No hace frío. Tampoco hubiera pasado nada si hubiera hecho un poco de frío. Me gusta. Camino hacia adelante un rato y luego tuerzo a la derecha a tientas porque el sol me tapa los ojos; subo, subo y subo, y cuando más o menos me parece, entro en una calle. Estoy desde que nací en este barrio, pero la verdad es que no lo he vivido mucho. No como otra gente.
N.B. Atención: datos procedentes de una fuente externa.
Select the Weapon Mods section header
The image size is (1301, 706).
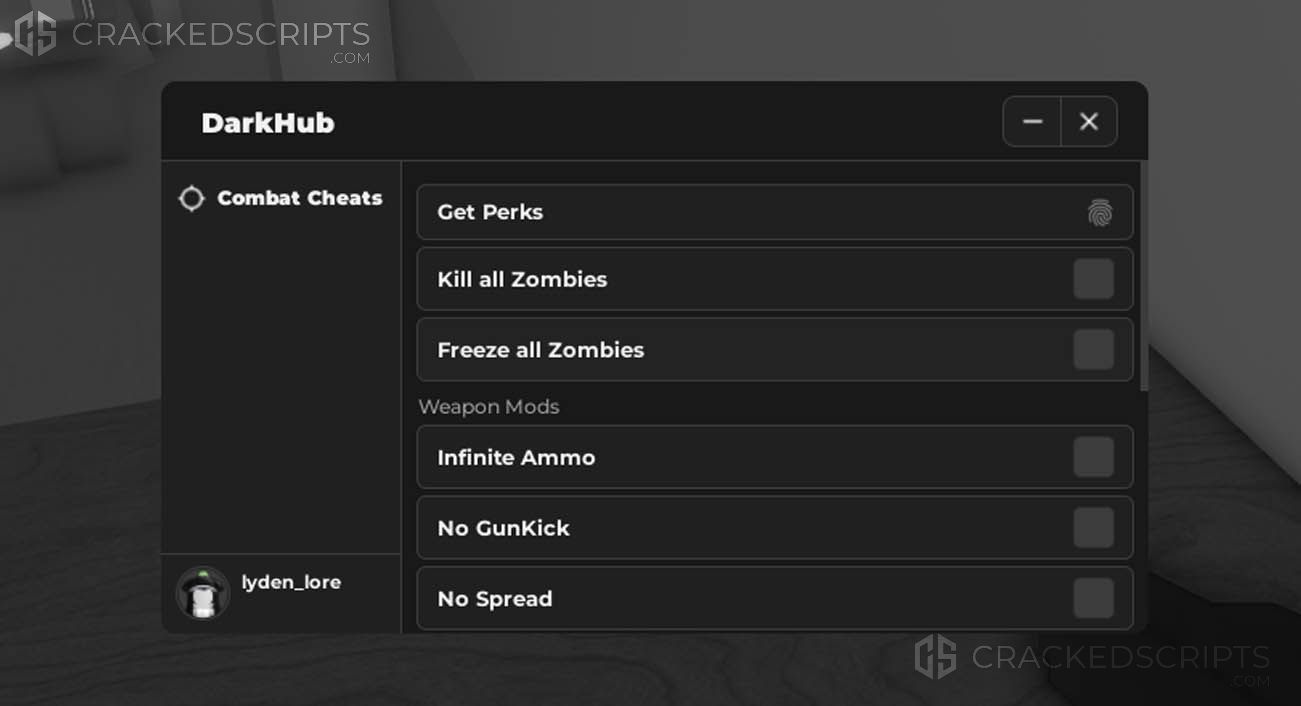(489, 407)
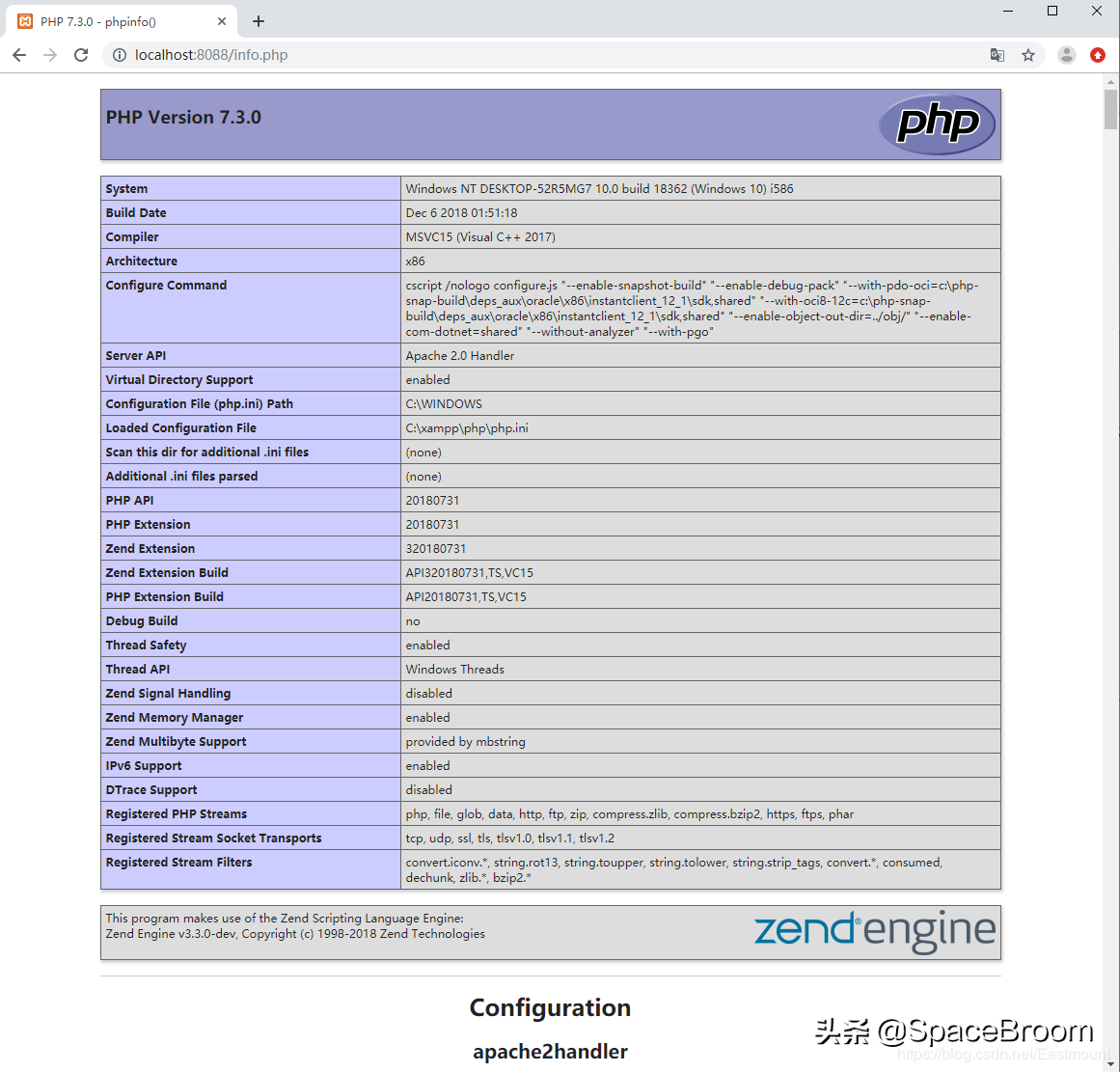This screenshot has height=1072, width=1120.
Task: Select the Thread Safety enabled value
Action: pos(428,645)
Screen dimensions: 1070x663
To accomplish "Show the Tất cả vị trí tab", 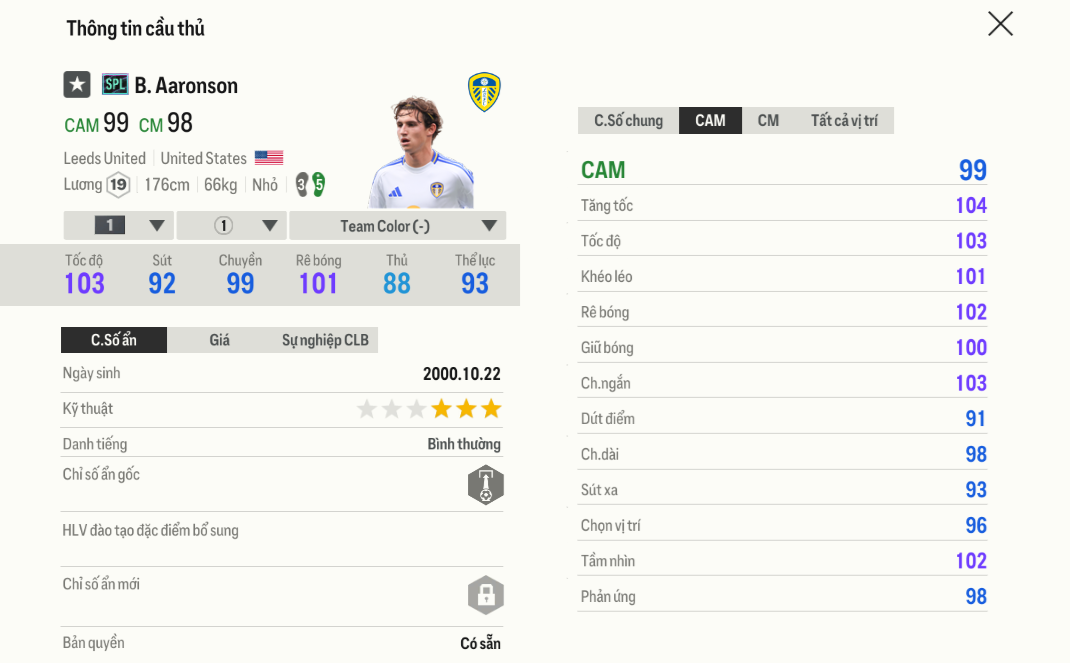I will (x=844, y=121).
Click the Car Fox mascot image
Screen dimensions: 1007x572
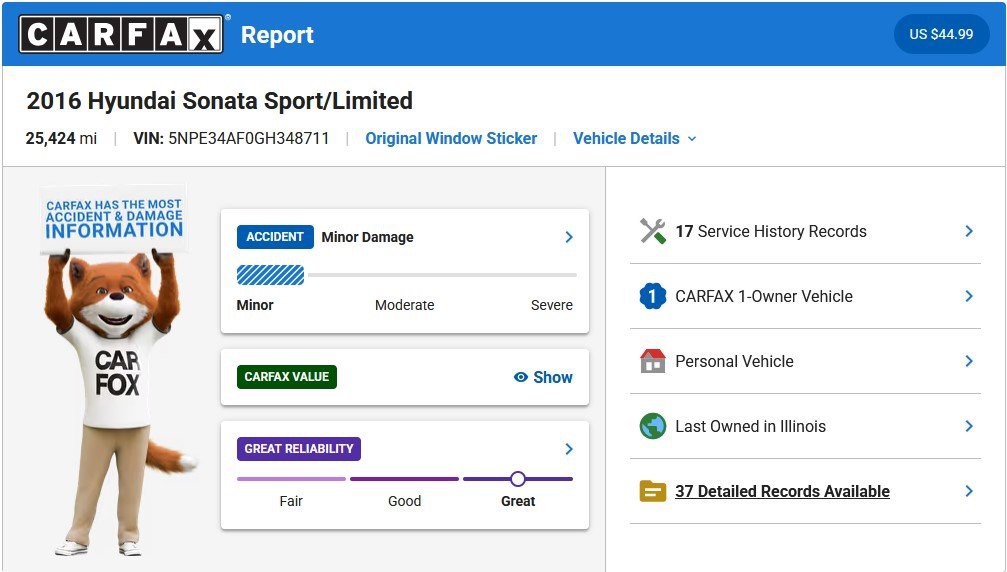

Sé lo justo: dónde está el pequeño supermercado, el parque, el casal...Poco más.
Sonrío a un hombre mayor que siempre me hace algún comentario (a veces desafortunado) cuando nos cruzamos y entro en el casal de abuelos, saludo, hablo con una mujer que conozco, me miro todos los candidatos aunque ya tengo claro al que voy a votar, y meto el sobre en la urna. El hombre que me pide el DNI me dice que tengo un nombre muy bonito y me despido con una amplia sonrisa.
Salgo de allí y cada calle huele a un plato de comida diferente. ¡Qué bonito día hoy! estoy ilusionada y contenta. Las primeras veces me hacen ilusión (esta en particular) y también haber ganado como diez sonrisas de verdad en tan solo 20 minutos.